In redistricting, the 3rd district was expanded to include eastern Carver County, while part of the northeastern Minneapolis–Saint Paul metro area was moved to the 5th. The district was made more favorable to Republicans.

===Republican primary===
====Candidates====
=====Nominee=====
- Erik Paulsen, incumbent U.S. representative

=====Eliminated in primary=====
- John W. Howard III, biologist

====Results====

Republican primary election
| Party |  | Candidate | Votes | % |
|---|---|---|---|---|
|  | Republican | Erik Paulsen (incumbent) | 18,672 | 90.2 |
|  | Republican | John W. Howard III | 2,032 | 9.8 |
| Total votes |  |  | 20,704 | 100.0 |

===Democratic primary===
Brian Barnes, an Edina businessman and former Navy Reserve officer and Sharon Sund, a Plymouth scientist and small-business owner sought the Democratic-Farmer-Labor Party nomination to challenge Paulsen.
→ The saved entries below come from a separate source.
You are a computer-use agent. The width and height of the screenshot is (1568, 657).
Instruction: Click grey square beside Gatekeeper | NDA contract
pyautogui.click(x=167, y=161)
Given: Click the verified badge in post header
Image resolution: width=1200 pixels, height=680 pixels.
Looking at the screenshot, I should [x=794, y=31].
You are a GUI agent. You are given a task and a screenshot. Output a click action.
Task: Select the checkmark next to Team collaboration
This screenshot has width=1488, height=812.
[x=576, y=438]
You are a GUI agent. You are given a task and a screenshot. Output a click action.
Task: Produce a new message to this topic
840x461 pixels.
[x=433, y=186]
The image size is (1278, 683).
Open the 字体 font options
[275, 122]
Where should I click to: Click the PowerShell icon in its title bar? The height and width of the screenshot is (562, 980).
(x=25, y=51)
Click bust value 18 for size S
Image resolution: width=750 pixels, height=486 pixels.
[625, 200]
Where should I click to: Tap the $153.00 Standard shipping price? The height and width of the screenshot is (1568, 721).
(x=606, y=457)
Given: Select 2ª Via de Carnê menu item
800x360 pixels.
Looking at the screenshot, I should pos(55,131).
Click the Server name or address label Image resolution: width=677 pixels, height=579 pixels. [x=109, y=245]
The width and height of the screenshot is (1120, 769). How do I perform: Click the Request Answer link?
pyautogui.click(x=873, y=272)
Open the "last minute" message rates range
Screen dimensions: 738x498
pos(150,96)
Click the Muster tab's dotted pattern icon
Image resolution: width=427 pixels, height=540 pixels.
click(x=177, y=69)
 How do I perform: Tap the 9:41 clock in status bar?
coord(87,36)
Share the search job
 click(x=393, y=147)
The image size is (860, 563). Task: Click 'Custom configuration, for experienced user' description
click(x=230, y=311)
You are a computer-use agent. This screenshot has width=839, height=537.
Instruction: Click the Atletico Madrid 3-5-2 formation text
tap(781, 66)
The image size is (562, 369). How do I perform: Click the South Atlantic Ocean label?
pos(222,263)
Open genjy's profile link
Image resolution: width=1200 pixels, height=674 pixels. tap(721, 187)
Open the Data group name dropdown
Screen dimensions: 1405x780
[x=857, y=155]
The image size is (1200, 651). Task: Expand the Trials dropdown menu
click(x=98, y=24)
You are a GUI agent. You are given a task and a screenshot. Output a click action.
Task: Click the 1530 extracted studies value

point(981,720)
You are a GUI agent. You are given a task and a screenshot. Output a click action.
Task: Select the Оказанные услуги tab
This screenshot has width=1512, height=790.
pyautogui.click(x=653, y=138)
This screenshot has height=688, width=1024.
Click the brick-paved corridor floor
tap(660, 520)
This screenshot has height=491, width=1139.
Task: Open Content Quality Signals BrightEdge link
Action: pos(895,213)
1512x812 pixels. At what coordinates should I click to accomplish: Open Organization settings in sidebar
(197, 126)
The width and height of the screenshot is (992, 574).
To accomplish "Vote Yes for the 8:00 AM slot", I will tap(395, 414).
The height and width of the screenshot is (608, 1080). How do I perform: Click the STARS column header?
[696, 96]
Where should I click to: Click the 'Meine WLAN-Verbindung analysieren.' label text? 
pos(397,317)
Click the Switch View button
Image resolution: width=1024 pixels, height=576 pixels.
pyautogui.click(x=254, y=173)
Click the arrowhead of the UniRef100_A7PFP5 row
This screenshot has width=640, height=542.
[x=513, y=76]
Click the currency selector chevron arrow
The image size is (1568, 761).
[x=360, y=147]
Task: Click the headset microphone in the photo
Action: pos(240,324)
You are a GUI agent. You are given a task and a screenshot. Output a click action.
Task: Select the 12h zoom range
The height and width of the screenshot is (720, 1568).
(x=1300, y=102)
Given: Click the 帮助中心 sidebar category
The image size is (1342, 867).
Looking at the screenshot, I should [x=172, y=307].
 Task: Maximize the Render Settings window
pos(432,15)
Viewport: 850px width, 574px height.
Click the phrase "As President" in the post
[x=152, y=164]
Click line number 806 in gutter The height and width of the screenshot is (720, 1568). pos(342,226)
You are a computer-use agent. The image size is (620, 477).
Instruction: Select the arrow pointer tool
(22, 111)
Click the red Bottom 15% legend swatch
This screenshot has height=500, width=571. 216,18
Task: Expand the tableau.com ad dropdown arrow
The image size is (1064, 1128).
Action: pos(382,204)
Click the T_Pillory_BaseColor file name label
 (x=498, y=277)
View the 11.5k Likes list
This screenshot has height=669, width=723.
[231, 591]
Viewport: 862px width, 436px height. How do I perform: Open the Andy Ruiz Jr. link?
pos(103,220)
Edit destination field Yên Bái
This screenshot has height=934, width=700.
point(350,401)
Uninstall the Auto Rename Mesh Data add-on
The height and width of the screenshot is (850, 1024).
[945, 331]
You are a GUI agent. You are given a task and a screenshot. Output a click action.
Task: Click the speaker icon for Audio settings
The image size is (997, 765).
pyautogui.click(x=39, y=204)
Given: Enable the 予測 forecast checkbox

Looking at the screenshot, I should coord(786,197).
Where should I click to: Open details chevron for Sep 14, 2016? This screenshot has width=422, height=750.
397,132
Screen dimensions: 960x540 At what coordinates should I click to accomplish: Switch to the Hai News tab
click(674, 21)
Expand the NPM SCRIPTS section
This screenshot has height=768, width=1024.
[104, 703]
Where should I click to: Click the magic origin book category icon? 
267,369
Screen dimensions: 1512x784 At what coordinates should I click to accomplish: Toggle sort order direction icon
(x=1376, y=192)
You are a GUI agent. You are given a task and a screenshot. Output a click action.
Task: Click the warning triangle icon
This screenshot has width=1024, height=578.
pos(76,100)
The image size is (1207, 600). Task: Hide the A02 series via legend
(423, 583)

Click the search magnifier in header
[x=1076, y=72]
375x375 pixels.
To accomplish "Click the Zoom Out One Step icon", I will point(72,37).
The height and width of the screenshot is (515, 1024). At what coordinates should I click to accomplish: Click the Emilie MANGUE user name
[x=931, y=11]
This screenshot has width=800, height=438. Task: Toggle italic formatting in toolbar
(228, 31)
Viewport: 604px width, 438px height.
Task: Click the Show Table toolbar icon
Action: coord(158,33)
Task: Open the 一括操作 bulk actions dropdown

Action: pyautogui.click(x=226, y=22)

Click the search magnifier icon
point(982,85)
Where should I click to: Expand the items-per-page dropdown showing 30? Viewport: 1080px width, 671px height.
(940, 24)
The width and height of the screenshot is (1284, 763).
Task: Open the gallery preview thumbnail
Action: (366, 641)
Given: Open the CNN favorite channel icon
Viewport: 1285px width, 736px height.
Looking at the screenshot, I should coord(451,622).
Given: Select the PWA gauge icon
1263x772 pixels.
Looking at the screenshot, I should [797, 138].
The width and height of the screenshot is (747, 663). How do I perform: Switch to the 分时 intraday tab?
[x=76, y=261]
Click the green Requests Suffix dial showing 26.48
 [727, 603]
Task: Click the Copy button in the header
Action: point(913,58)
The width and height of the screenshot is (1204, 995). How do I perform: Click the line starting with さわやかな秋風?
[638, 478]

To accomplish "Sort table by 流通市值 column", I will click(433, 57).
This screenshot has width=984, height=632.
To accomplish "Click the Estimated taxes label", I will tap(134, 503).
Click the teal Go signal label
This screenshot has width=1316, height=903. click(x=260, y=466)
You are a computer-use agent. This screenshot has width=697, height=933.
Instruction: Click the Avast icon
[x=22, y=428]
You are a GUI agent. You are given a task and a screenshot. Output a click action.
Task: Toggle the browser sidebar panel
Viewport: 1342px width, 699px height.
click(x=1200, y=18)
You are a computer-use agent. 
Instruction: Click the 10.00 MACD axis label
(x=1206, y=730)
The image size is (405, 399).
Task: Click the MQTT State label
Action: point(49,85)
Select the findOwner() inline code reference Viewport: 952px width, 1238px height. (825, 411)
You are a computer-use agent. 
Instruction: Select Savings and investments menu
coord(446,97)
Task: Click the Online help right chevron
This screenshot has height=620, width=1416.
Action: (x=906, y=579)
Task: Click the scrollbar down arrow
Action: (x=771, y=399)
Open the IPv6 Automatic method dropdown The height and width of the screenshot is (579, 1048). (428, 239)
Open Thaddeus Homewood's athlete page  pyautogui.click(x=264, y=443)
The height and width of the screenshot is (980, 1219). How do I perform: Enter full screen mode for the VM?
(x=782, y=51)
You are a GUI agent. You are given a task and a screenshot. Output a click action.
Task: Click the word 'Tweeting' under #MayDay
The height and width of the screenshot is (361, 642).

In the third district Democratic convention, Barnes won the party endorsement and Sund backed his candidacy. Sund was subsequently elected chair of the Hennepin County Democratic-Farmer-Labor Party.

====Candidates====
=====Nominee=====
- Brian Barnes, businessman and former Navy Reserve officer

=====Withdrawn=====
- Sharon Sund, Plymouth scientist and small-business owner

====Results====

Democratic primary results
| Party |  | Candidate | Votes | % |
|---|---|---|---|---|
|  | Democratic (DFL) | Brian Barnes | 11,786 | 100.0 |
| Total votes |  |  | 11,786 | 100.0 |

===General election===
====Predictions====

| Source | Ranking | As of |
|---|---|---|
| The Cook Political Report | Safe R | November 5, 2012 |
| Rothenberg | Safe R | November 2, 2012 |
| Roll Call | Safe R | November 4, 2012 |
| Sabato's Crystal Ball | Safe R | November 5, 2012 |
| NY Times | Safe R | November 4, 2012 |
| RCP | Safe R | November 4, 2012 |
| The Hill | Safe R | November 4, 2012 |

====Results====
Paulsen received 58% of the vote, defeating Barnes, who received 42%.

Minnesota's 3rd congressional district, 2012
| Party |  | Candidate | Votes | % |
|---|---|---|---|---|
|  | Republican | Erik Paulsen (incumbent) | 222,335 | 58.1 |
|  | Democratic (DFL) | Brian Barnes | 159,937 | 41.8 |
|  | Write-in |  | 433 | 0.1 |
| Total votes |  |  | 382,705 | 100.0 |
|  | Republican hold |  |  |  |

====Finances====
=====Campaigns=====

| Candidate (party) | Raised | Spent | Cash on hand |
|---|---|---|---|
| Erik Paulsen (R) | $3,113,793 | $2,567,483 | $693,846 |
| Brian Barnes (DFL) | $400,435 | $397,940 | $2,494 |

=====Outside Spending=====

| Candidate (party) | Supported | Opposed |
|---|---|---|
| Erik Paulsen (R) | $5,074 | $0 |
| Brian Barnes (DFL) | $924 | $0 |

==District 4==

Democrat Betty McCollum, who had represented Minnesota's 4th congressional district since 2001, sought re-election. In redistricting, the 4th district was made slightly more favorable to Republicans, but continues to strongly favor Democrats.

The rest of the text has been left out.